Challenge 1:
In the angr CFGFast post below, switch "CFGJobs" to "analysis jobs" and write out the passage from "After determining all" to "self._insert_job(job)".

Text:
begin
CFGs are most-commonly used objects in programming analysis. In this post, I will explore how CFGs are built in angr. Angr provides two types of CFGs – CFGFast and CFGAccurate. To be precise, what I’m going to analyze is CFGFast().

All the things related to CFGFast are recorded in angr.analyses.cfg.cfg_fast.py. From it we can see CFGFast with two parent classes – ForwardAnalysis and CFGBase.

As the developer says,

CFGFast will only perform light-weight analyses combined with some heuristics, and with some strong assumptions.

we know the most priorized goal of CFGFast is the speed, then comes with the accuracy.

Same as all other classes inhereted from ForwardAnalysis, CFGFast starts its analysis from _analyze() function. However, since CFG is the building block of all other graph-based analysis, its self._graph_visitor is None and will then step into self._analysis_core_baremetal().

Before the analysis on baremetal, there is something done in CFGFast._pre_analysis.

_pre_analysis conducts some initialization work, including many useful variables during the analysis, including


One of the mose important variables is starting_points. Without it, the CFGFast will not be able to start its analysis. The variable is defined as follows:

starting_points = set()

# clear all existing functions
self.kb.functions.clear()

if self._use_symbols:
    starting_points |= self._function_addresses_from_symbols

if self._extra_function_starts:
    starting_points |= set(self._extra_function_starts)

# Sort it
starting_points = sorted(list(starting_points), reverse=True)

if self._start_at_entry and self.project.entry is not None and self._inside_regions(self.project.entry) and \
        self.project.entry not in starting_points:
    # make sure self.project.entry is inserted
    starting_points += [ self.project.entry ]

From this piece of code, we can see starting_points has three sources:

  1. function addresses obtained from the symbol table. Tracing self._function_addresses_from_symbols, I find the function _func_addrs_from_symbols() with the following definition:
    return {sym.rebased_addr for sym in self._binary.symbols if sym.is_function}
    

    indicating that all functions listed in the symbol table are counted into the starting_points.

  2. Apart from those listed in the symbol table, angr also provides an optional argument called function_starts to let users provide a extra list of functions.
  3. The third one is the entry point of each excutable file.

After determining all the starting points, angr creates CFGJobs for them and insert the CFGJobs into the job queue.

for sp in starting_points:
    job = CFGJob(sp, sp, 'Ijk_Boring')
    self._insert_job(job)
    # register the job to function `sp`
    self._register_analysis_job(sp, job)

After finishing the preanalysis work, the control is passed to _analysis_core_baremetal. Inside it, jobs are poped from the queue one by one, and the poped one is then passed to _process_job_and_get_successors to handle. Note that currently these two procedures are still defined in ForwardAnalysis.

def _process_job_and_get_successors(self, job_info):
    """
    Process a job, get all successors of this job, and call _handle_successor() to handle each successor.

    :param JobInfo job_info: The JobInfo instance
    :return: None
    """
end
Record set:
begin
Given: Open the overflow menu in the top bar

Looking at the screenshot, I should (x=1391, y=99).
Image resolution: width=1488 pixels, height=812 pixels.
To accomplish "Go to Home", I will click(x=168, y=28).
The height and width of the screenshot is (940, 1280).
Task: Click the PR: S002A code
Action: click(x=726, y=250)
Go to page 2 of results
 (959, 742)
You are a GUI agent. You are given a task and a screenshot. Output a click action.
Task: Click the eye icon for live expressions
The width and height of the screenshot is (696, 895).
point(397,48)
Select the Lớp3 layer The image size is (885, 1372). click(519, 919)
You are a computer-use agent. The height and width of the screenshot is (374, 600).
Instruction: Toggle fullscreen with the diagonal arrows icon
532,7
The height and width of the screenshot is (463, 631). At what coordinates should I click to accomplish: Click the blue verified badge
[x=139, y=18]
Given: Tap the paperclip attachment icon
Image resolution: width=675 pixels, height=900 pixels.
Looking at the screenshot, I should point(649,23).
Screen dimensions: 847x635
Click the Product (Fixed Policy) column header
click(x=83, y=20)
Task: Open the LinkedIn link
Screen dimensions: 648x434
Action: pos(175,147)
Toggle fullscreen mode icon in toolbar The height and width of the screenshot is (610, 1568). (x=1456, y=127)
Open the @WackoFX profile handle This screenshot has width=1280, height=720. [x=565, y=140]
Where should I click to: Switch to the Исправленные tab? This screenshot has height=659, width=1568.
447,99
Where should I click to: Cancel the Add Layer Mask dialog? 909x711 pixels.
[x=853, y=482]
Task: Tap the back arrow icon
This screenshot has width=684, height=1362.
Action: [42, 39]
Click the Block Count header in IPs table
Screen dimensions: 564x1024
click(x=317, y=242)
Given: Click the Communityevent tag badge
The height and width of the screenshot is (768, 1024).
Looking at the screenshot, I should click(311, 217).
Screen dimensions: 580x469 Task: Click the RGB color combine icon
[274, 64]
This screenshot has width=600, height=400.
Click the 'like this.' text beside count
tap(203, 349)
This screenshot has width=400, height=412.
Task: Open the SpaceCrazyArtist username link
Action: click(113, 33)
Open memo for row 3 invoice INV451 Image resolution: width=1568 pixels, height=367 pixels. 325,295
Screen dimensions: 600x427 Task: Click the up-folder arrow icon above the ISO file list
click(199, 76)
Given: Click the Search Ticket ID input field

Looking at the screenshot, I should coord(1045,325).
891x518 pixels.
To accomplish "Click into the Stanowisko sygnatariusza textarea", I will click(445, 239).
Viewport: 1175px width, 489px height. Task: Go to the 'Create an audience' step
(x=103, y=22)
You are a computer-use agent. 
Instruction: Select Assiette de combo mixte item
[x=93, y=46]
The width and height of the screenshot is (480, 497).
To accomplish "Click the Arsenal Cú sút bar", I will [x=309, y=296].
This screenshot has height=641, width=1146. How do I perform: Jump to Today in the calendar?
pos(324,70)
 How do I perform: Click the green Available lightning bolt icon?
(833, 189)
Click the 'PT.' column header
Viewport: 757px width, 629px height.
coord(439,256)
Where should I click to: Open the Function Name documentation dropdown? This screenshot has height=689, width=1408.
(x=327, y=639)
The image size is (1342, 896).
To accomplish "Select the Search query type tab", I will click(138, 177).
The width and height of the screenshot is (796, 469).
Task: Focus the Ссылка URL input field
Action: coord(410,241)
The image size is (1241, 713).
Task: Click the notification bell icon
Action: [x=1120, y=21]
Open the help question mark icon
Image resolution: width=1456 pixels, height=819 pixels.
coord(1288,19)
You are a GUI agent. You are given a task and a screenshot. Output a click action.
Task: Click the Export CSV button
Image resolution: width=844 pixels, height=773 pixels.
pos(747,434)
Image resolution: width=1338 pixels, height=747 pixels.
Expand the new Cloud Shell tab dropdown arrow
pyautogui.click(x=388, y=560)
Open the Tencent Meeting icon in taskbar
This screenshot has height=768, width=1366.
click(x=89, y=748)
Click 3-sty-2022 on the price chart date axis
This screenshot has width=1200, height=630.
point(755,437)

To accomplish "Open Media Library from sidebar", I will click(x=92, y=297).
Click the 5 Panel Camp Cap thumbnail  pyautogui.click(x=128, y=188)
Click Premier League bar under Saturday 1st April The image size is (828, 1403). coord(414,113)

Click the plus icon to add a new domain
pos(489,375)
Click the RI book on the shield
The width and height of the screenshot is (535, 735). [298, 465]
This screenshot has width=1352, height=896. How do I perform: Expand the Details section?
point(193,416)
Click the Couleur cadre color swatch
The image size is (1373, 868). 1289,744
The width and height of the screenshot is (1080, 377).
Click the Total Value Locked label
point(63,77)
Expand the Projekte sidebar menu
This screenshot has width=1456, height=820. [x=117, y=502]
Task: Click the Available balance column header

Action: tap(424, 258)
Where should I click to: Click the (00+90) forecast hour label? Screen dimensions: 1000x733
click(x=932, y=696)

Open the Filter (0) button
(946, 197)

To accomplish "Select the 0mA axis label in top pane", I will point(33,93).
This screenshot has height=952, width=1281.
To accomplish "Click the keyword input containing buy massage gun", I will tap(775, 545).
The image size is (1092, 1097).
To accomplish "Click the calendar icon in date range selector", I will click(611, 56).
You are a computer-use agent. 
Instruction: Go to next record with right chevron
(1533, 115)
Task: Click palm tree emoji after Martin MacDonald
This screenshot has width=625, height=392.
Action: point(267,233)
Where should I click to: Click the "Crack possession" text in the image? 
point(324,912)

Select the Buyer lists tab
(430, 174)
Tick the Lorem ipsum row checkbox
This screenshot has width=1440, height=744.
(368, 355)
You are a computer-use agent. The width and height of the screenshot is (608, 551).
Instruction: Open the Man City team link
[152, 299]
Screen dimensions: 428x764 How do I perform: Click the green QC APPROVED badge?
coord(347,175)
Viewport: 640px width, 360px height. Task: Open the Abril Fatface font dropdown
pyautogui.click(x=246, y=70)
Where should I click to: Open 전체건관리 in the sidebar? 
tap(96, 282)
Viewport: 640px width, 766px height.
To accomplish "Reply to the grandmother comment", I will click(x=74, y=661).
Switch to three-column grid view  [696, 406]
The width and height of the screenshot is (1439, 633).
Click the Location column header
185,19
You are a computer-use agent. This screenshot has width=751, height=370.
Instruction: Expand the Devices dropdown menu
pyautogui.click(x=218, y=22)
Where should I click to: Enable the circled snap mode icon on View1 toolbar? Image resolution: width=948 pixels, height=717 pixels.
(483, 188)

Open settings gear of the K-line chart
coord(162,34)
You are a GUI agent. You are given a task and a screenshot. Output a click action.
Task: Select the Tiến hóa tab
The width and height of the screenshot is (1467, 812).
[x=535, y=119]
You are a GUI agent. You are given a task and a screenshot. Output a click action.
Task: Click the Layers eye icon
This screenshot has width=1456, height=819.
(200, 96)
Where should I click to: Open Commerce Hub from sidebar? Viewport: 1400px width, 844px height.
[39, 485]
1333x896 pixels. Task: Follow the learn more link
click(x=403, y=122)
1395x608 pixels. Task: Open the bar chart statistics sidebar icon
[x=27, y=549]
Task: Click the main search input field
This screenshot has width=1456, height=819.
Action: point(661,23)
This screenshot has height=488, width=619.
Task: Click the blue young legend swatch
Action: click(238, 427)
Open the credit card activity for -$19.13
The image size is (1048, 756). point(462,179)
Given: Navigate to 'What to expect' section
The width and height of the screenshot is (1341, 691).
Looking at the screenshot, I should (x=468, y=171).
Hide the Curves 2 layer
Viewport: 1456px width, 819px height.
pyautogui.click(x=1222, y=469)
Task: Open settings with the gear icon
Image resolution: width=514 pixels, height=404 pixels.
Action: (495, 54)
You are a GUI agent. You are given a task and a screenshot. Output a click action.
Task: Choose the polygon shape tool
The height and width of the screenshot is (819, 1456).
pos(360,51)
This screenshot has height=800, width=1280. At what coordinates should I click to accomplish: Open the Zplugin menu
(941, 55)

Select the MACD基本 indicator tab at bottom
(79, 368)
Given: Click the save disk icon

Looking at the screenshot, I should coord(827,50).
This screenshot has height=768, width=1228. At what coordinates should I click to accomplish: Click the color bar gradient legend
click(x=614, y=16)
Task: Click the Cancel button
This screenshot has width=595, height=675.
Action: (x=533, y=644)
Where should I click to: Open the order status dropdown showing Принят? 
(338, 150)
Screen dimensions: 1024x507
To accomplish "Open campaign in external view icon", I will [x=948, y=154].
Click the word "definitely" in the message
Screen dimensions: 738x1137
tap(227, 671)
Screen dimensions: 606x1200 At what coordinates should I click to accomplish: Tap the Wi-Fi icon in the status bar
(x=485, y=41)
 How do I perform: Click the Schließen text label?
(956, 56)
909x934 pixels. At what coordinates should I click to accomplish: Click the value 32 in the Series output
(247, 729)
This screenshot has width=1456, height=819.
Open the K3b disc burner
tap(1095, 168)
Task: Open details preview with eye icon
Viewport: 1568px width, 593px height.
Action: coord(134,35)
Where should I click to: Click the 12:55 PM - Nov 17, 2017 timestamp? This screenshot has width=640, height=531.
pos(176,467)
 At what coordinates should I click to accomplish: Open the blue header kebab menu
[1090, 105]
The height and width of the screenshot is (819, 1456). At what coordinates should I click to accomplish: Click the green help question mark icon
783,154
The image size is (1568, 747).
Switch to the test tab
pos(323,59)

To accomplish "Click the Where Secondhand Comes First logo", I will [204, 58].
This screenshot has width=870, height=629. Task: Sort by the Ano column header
end
Challenge 2:
Locate each line in the entries above that holds the word "Toggle", and copy those lines.

Written response 1:
After determining all the starting points, angr creates analysis jobs for them and insert the analysis jobs into the job queue.

for sp in starting_points:
    job = CFGJob(sp, sp, 'Ijk_Boring')
    self._insert_job(job)

Written response 2:
Instruction: Toggle fullscreen with the diagonal arrows icon
Toggle fullscreen mode icon in toolbar The height and width of the screenshot is (610, 1568). (x=1456, y=127)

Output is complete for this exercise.